At present, the most popular targets for CAR-T cell therapy are CD19 and BCMA. Relapse following CAR-T cell therapy is a common occurrence despite the remarkable results of anti-CD19 and anti-BCMA CAR-T cell therapy in B cell malignancies. Furthermore, other possible targets are presently being studied because of the antigenic diversity of acute myeloid leukemia (AML) and the absence of CD19 in Hodgkin lymphoma (HL) and T-cell cancers.
What Are the Currently Approved CAR-T Cell Treatments?
Currently, the US Food and Drug Administration (FDA) has granted authorization for six CAR-T cell products to treat R/R B cell malignancies: Tisagenlecleucel, Axicabtagene ciloleucel, Brexucabtagene autoleucel, Lisocabtagene maraleucel, Idecabtagene vicleucel, and Ciltacabtagene autoleucel. These products target the most common target antigens, CD19 (cluster of differentiation 19) and B cell maturation antigen (BCMA).
What Are the Effective Targets for CAR-T Cell Treatments?
1. B Cell Lymphoblastic Leukemia or Lymphoma:
One of the most significant target antigens for B cell malignancies, such as NHL and B-ALL, is CD19. Anti-CD19 CAR-T cell treatment has significantly changed the curative picture of B cell malignancies in recent years, demonstrating quick and long-lasting responses among individuals with R/R B-ALL and NHL. More than 90 percent of B cell lymphomas express CD20, making it a desirable target for CD20-positive B cell lymphomas. Rituximab, an anti-CD20 monoclonal antibody, has demonstrated outstanding effectiveness against NHL in recent years.
2. T Cell Lymphoblastic Leukemia or Lymphoma:
It is desirable to target CD7 for the treatment of T-ALL (T-cell acute lymphoblastic leukemia), as it is abundantly expressed in 95 percent of T-ALL patients.
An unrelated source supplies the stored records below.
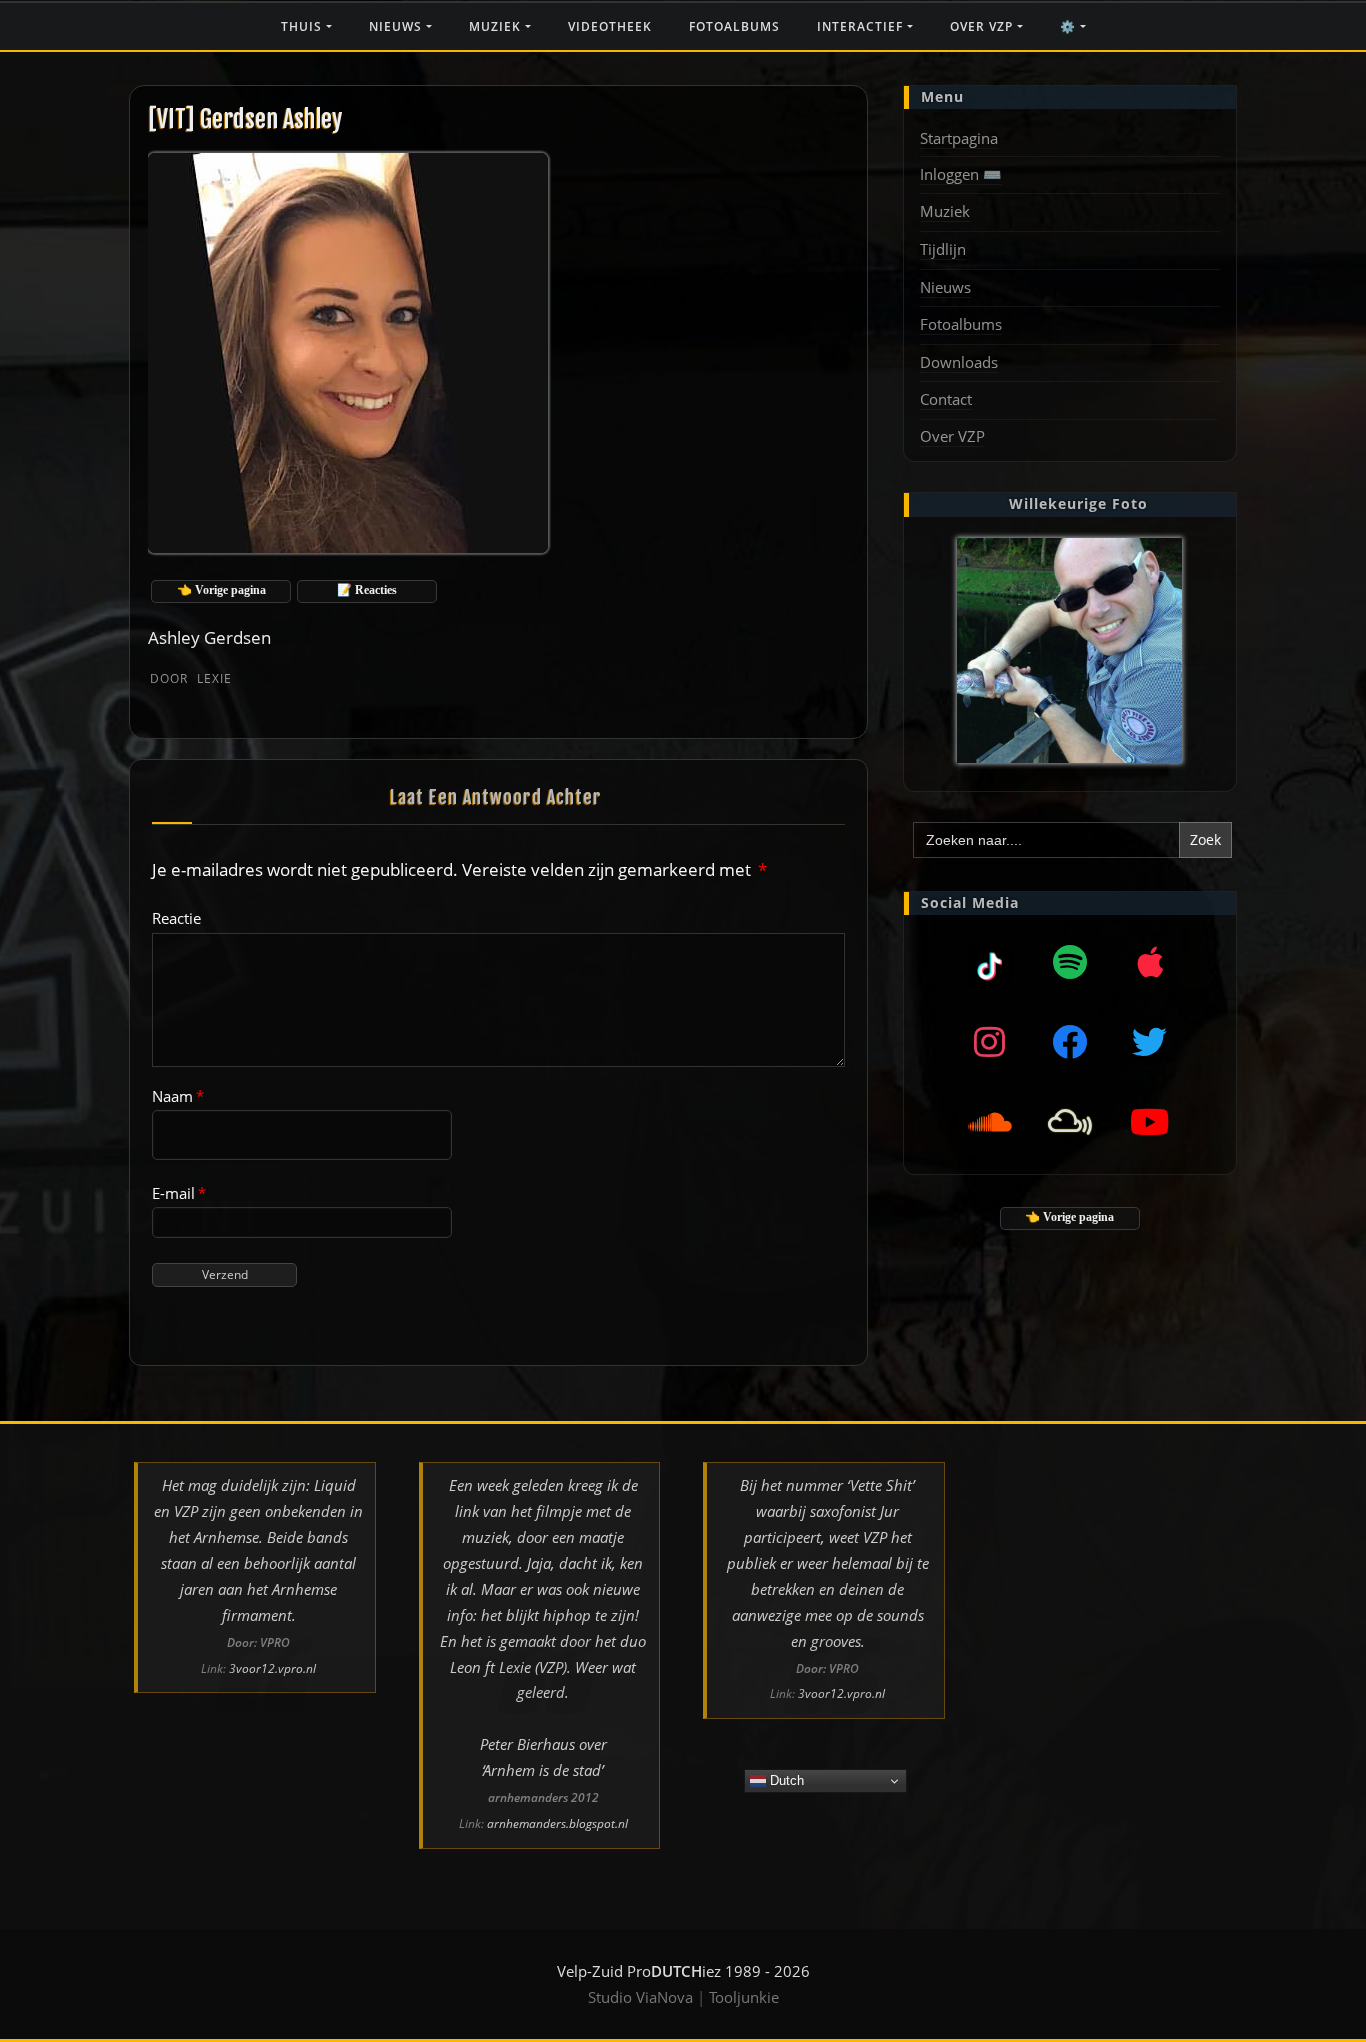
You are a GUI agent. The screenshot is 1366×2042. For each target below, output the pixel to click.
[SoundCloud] (990, 1121)
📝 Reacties (367, 590)
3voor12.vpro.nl (272, 1668)
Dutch (785, 1780)
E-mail (179, 1193)
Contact (946, 399)
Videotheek (610, 26)
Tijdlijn (943, 249)
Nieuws (397, 26)
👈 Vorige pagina (221, 590)
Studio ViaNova (640, 1997)
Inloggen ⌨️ (961, 174)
Around 85 percent of T-cell malignancies, including peripheral T-cell lymphoma (PTCL) and T-cell lymphoblastic lymphoma (T-LBL), express CD5. A new study has shown that anti-CD5 CAR-T cells can successfully eradicate cancerous T cells.
3. Hodgkin Lymphoma (HL):
In classical HL, CD30 expression is common. Currently, several research studies are being conducted to assess the effectiveness of anti-CD30 CAR-T cell treatment in patients with R/R HL.
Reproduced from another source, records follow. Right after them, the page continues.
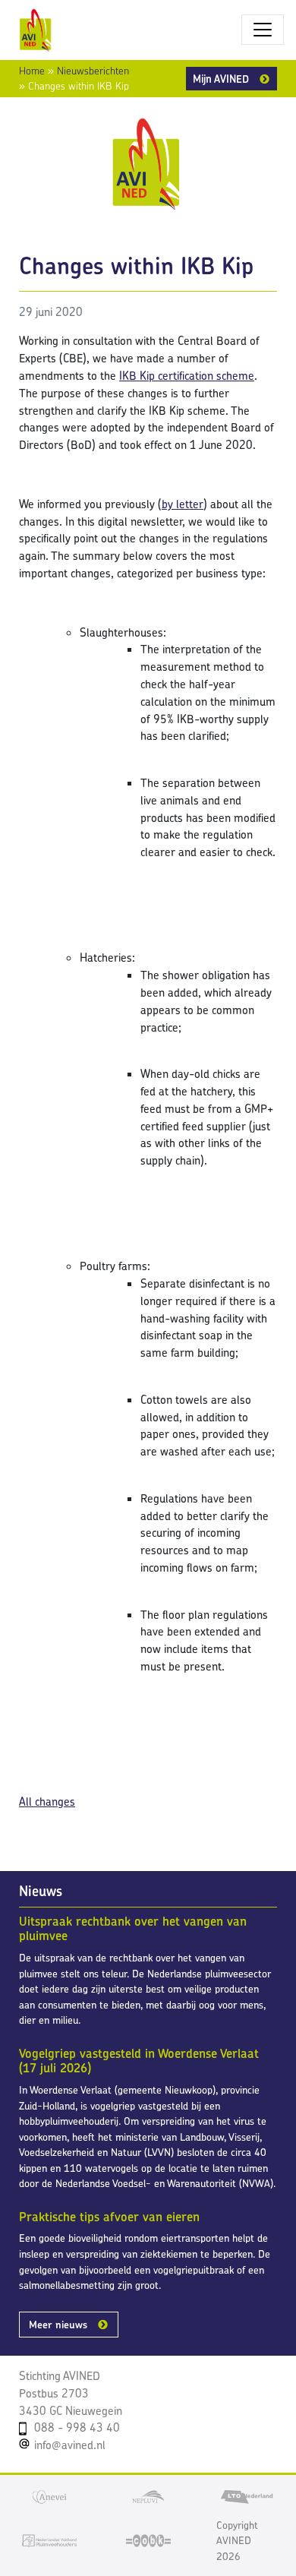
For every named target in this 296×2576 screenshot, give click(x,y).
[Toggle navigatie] (262, 29)
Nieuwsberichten (93, 70)
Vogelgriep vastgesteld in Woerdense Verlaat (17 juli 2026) (139, 2061)
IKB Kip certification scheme (186, 376)
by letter (182, 504)
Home (32, 70)
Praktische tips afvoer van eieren (109, 2216)
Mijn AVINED (221, 78)
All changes (47, 1802)
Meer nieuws (58, 2324)
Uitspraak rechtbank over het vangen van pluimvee (133, 1929)
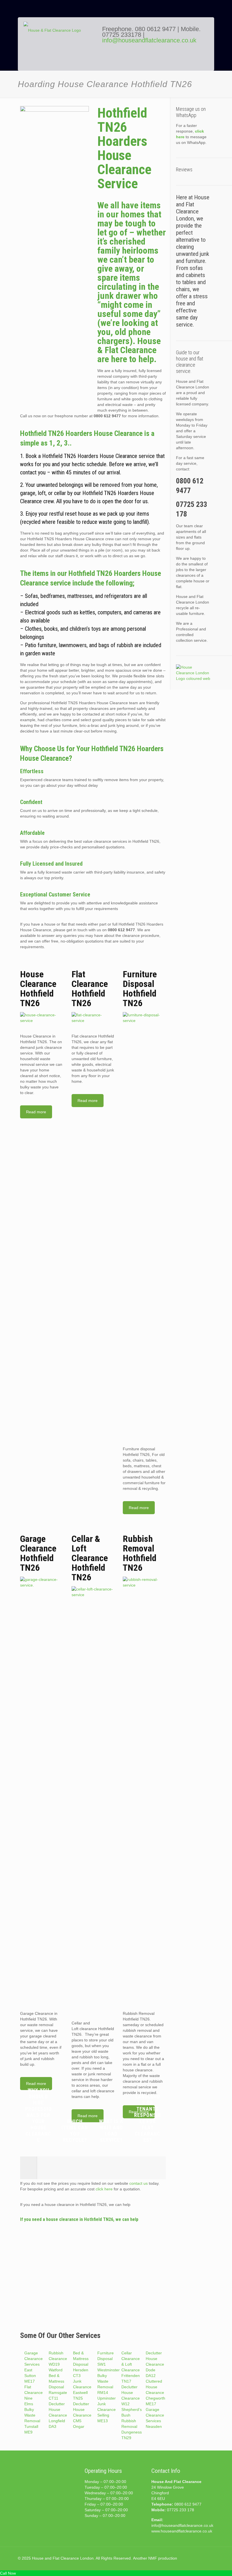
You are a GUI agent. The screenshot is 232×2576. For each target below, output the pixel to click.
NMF (152, 2558)
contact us (138, 2183)
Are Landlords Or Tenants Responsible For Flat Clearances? (147, 2115)
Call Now (8, 2573)
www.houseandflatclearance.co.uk (181, 2531)
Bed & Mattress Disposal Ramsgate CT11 (58, 2386)
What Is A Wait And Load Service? (111, 2130)
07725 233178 (121, 34)
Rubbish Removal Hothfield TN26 (139, 1553)
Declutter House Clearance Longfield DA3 (58, 2415)
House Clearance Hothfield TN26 (38, 988)
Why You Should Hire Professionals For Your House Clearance (38, 2115)
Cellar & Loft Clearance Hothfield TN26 (90, 1558)
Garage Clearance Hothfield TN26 (38, 1553)
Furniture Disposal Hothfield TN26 (140, 988)
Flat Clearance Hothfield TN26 (90, 988)
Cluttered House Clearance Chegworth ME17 (155, 2392)
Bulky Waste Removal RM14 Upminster (106, 2386)
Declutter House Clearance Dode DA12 (155, 2364)
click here (104, 2189)
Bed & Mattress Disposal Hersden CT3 (81, 2364)
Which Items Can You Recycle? (74, 2130)
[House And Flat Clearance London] (58, 48)
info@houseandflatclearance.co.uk (149, 40)
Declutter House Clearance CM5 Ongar (82, 2415)
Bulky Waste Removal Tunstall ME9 (32, 2420)
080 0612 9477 (156, 29)
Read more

4. Acute Myeloid Leukemia:
CAR-T cell treatment for AML (acute myeloid leukemia) has not been as successful as ALL (acute lymphocytic leukemia) due to antigenic diversity. More than 80 percent of AML patients have leukemic stem cells with high expressions of CD123 and CD33; however, these proteins also occur in hematopoietic stem cells. Thus, focusing on them may raise the possibility of chronic myelosuppression. In recurrent AML following allogeneic hematopoietic stem cell transplantation, anti-CD38 CAR-T cell therapy is efficacious, as the majority of AML blast cells express CD38.
5. Multiple Myeloma:
Since BCMA is one of the most promising treatment targets for multiple myeloma. The Food and Drug Administration (FDA) has approved Idecabtagene vicleucel and Ciltacabtagene autoleucel, two anti-BCMA CAR-T cell products, for the treatment of R/R MM. Currently, anti-BCMA CAR-T cell therapy has been shown to be successful in R/R MM and has produced exceptional results.
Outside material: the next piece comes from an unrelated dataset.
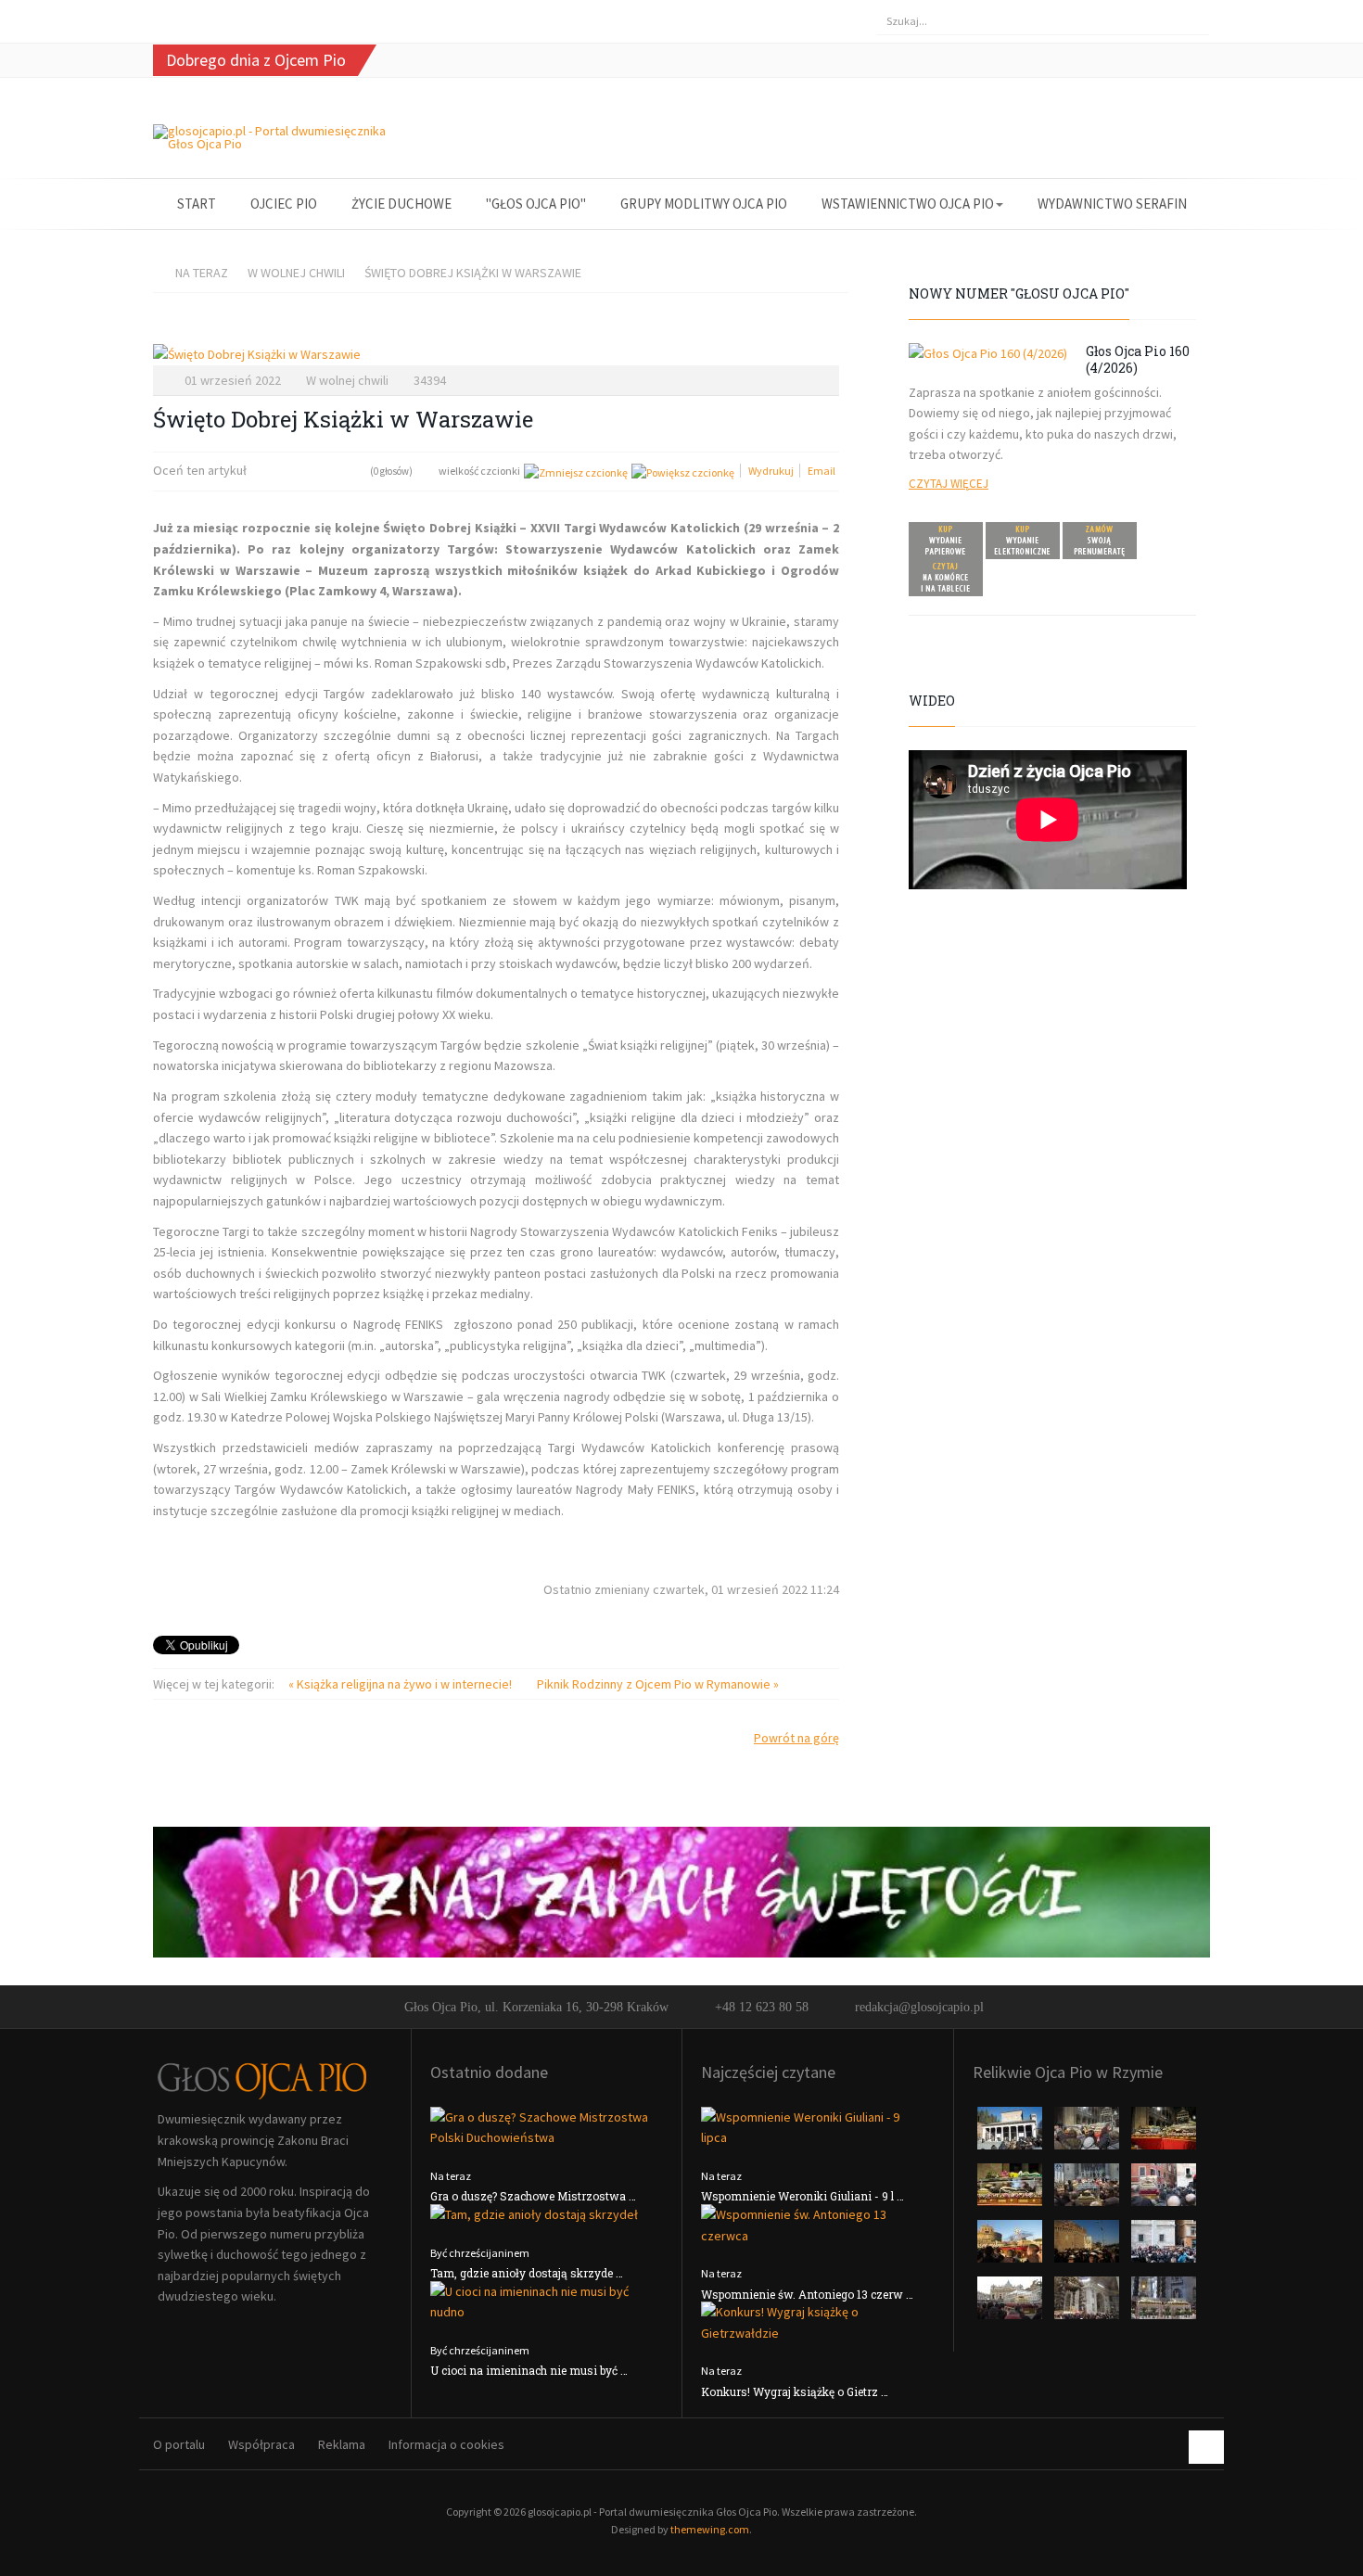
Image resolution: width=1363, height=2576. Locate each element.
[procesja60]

What Are the Adverse Effects of CAR-T Cell Treatment?
Even though CAR-T cell treatment has shown considerable promise in treating hematological cancers, side effects such as cytokine release syndrome (CRS, a disorder that appears when the body creates an excessive amount of cytokines), CAR-T cell-related encephalopathy syndrome (CRES, a second most frequent adverse effect that can happen either before or after CRS), B cell aplasia, cytopenia (a disorder characterized by decreased production of platelets, red blood cells (RBC), and white blood cells (WBC)), and CRS-related coagulopathy continue to pose a significant obstacle. These issues could potentially be fatal if proactive measures are not taken.
Conclusion
Several individuals have benefited from the use of chimeric antigen receptor (CAR) T-cell therapy, which has emerged as a potent therapeutic option for hematological malignancies. The FDA has approved six CAR T-cell products at present, while numerous others are being researched and are undergoing clinical trial research.